Os criminosos são pessoas que muitas vezes têm um passado de violência, um passado de vitimização, e me recuso a fechar os olhos para todas as facetas desses seres humanos, para me concentrar apenas em seus atos de violência. É muito fácil .
Eu não peço desculpas ou diminuo de forma alguma suas ações. Mas em uma sociedade onde enfrentamos tanta violência e atos de barbárie, seria bom pensar sobre o porquê e prevenir, ao invés de punir .
Combatendo a violência com violência
Como pode uma sociedade que luta contra a violência com mais violência conseguir se curar e curar os criminosos que gerou ?

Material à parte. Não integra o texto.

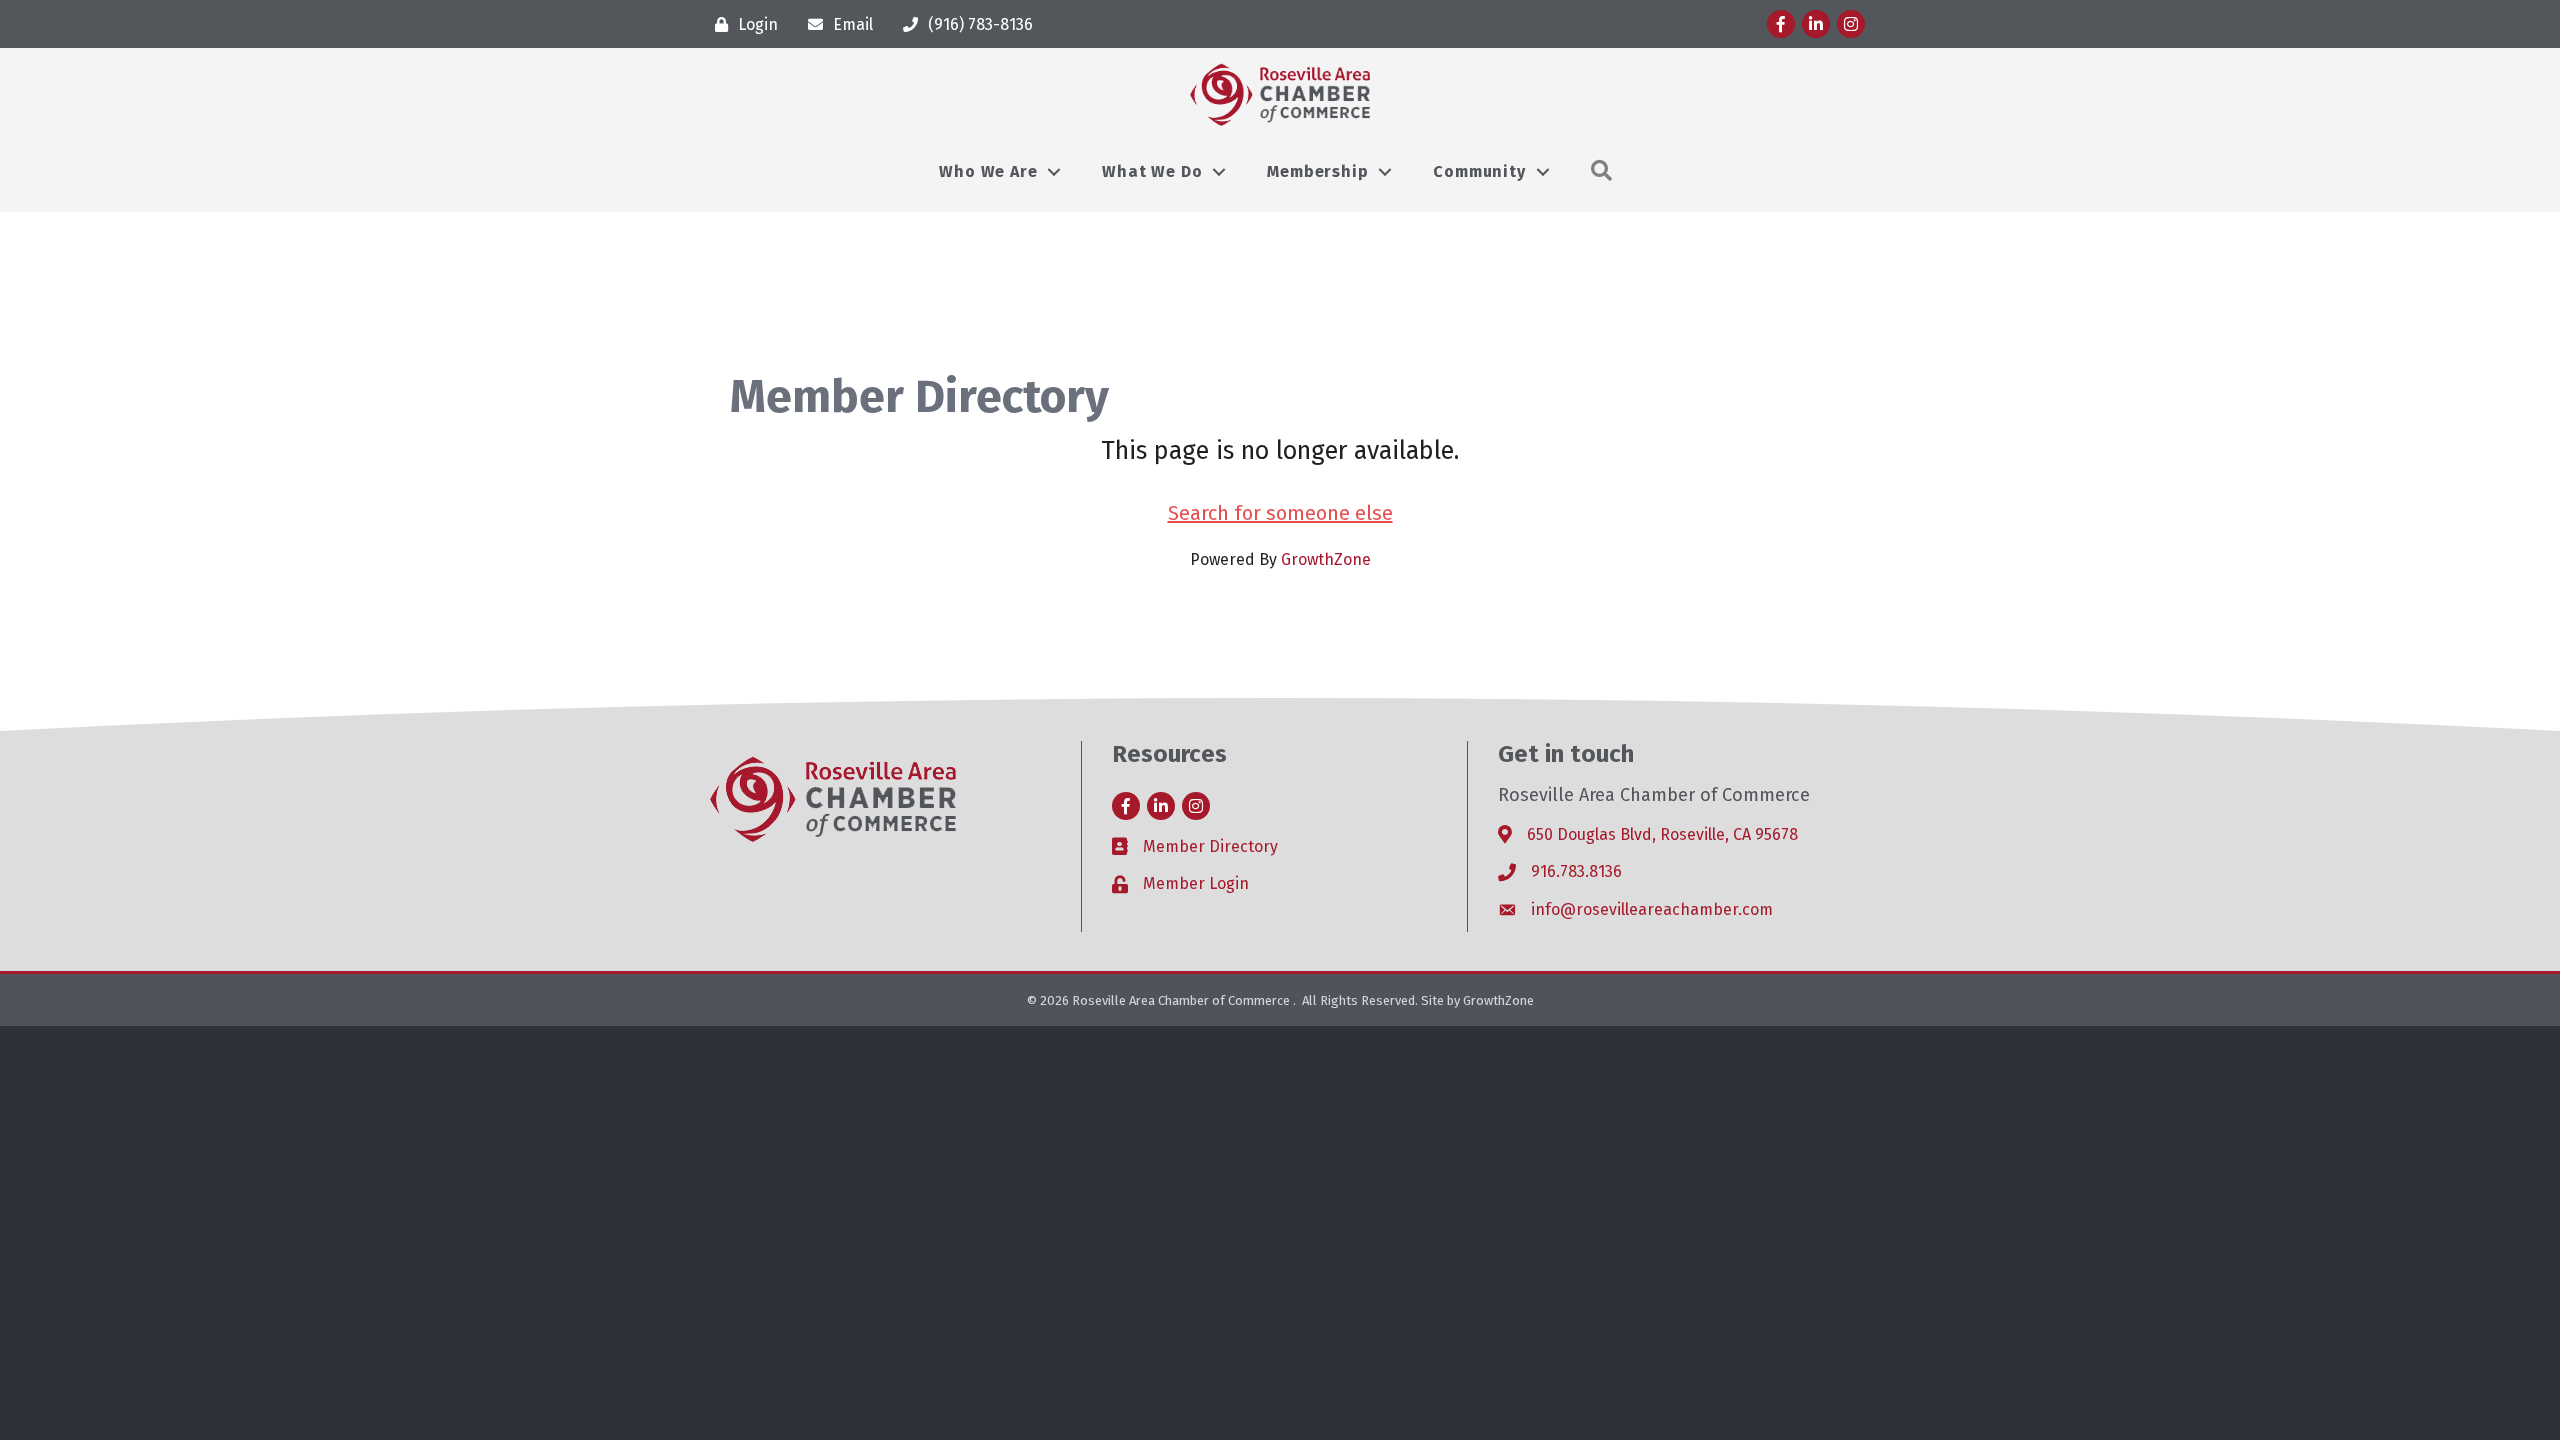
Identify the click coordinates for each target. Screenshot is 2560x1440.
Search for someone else (1280, 513)
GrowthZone (1326, 559)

Bem, minha resposta é que ela não pode, e sempre fiquei bastante chocado com as reações das pessoas nas redes sociais sob artigos que geralmente tratam de estupro ou agressão sexual:
“Esse estuprador merece ser estuprado numa reunião para entender”, “Se alguém fizer isso com minha filha, corto o saco dele e mato ele”.
E é quando, de repente, os crimes e a violência são legitimados pela vingança e os juízes se tornam criminosos apoiados pela assembléia .
E que o círculo vicioso da violência continue, porque não somos criminosos. Somos apenas pessoas boas que fizeram coisas ruins .
Então, para quebrar um pouco esse círculo infinito de violência, corresponder-me com os presos foi a pequena ação que encontrei . Ação que posso fazer em minha própria escala, e que pode pelo menos nos permitir abrir um diálogo e repensar nossa maneira de ver e tratar nossos prisioneiros.